VQA$^2$:Visual Question Answering for Video Quality Assessment

The advent and proliferation of large multi-modal models (LMMs) have introduced a new paradigm to video-related computer vision fields, including training and inference methods based on visual question answering (VQA). These methods enable models to handle multiple downstream tasks robustly. Video Quality Assessment (VQA), a classic field in low-level visual quality evaluation, originally focused on quantitative video quality scoring. However, driven by advances in LMMs, it is now evolving towards more comprehensive visual quality understanding tasks. Visual question answering has significantly improved low-level visual evaluation within the image domain recently. However, related work is almost nonexistent in the video domain, leaving substantial room for improvement. To address this gap, we introduce the VQA2 Instruction Dataset the first visual question answering instruction dataset entirely focuses on video quality assessment, and based on it, we propose the VQA2 series models The VQA2 Instruction Dataset consists of three stages and covers various video types, containing 157,735 instruction question-answer pairs, including both manually annotated and synthetic data. We conduct extensive experiments on both video quality scoring and video quality understanding tasks. Results demonstrate that the VQA2 series models achieve state-of-the-art (SOTA) performance in quality scoring tasks, and their performance in visual quality question answering surpasses the renowned GPT-4o. Additionally, our final model, the VQA2-Assistant, performs well across both scoring and question-answering tasks, validating its versatility.
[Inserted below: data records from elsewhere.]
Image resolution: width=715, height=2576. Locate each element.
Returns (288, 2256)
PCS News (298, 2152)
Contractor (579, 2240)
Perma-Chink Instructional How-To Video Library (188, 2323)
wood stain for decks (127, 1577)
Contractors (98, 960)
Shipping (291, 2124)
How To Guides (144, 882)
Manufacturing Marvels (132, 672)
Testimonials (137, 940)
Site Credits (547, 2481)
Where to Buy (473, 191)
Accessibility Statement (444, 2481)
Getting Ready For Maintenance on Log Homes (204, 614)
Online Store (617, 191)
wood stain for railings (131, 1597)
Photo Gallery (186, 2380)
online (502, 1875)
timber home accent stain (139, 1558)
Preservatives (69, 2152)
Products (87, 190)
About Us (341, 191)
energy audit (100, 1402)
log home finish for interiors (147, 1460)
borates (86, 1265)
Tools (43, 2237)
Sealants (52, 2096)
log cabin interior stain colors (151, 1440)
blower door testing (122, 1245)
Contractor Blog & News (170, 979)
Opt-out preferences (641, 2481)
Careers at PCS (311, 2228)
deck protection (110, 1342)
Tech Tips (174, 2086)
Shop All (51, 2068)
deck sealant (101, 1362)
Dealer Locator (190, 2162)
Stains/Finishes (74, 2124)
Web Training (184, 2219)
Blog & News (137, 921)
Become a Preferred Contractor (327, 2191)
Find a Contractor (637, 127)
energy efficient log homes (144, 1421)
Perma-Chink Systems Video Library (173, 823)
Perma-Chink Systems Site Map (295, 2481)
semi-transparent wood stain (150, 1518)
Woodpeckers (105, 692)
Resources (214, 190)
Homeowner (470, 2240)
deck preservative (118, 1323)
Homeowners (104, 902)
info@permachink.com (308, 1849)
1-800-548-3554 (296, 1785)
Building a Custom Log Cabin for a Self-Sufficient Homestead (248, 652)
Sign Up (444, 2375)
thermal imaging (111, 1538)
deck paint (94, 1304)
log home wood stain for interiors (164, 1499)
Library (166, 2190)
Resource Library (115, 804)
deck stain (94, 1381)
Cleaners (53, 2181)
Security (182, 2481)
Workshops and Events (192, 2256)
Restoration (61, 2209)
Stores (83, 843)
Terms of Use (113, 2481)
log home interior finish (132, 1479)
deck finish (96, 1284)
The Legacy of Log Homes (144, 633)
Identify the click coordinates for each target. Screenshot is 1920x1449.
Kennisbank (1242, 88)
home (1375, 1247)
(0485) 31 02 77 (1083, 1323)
翻译：大型多模态模型（LMMs）的出现和普及为视频相关的计算机视觉领域引入了新的范式，包括基于视觉问答（VQA）的训练与推理方法。这些方法使模型能够稳健地处理多个下游任务。视频质量评估（VQA）作为低层次视觉质量评估的经典领域，最初专注于定量的视频质量评分。然而，在LMMs进步的推动下，该领域正朝着更全面的视觉质量理解任务演进。近期，视觉问答在图像域内显著提升了低层次视觉评估的水平。然而，在视频域内相关研究几乎空白，存在巨大的改进空间。为填补这一空白，我们引入了VQA2指令数据集——首个完全专注于视频质量评估的视觉问答指令数据集，并基于此提出了VQA2系列模型。VQA2指令数据集包含三个阶段，涵盖多种视频类型，共包含157,735个指令问答对，其中既有人工标注数据，也有合成数据。我们在视频质量评分和视频质量理解任务上进行了广泛的实验。结果表明，VQA2系列模型在质量评分任务中达到了最先进的（SOTA）性能，其在视觉质量问答方面的表现超越了知名的GPT-4o。此外，我们的最终模型VQA2-Assistant在评分和问答任务上均表现优异，验证了其多功能性。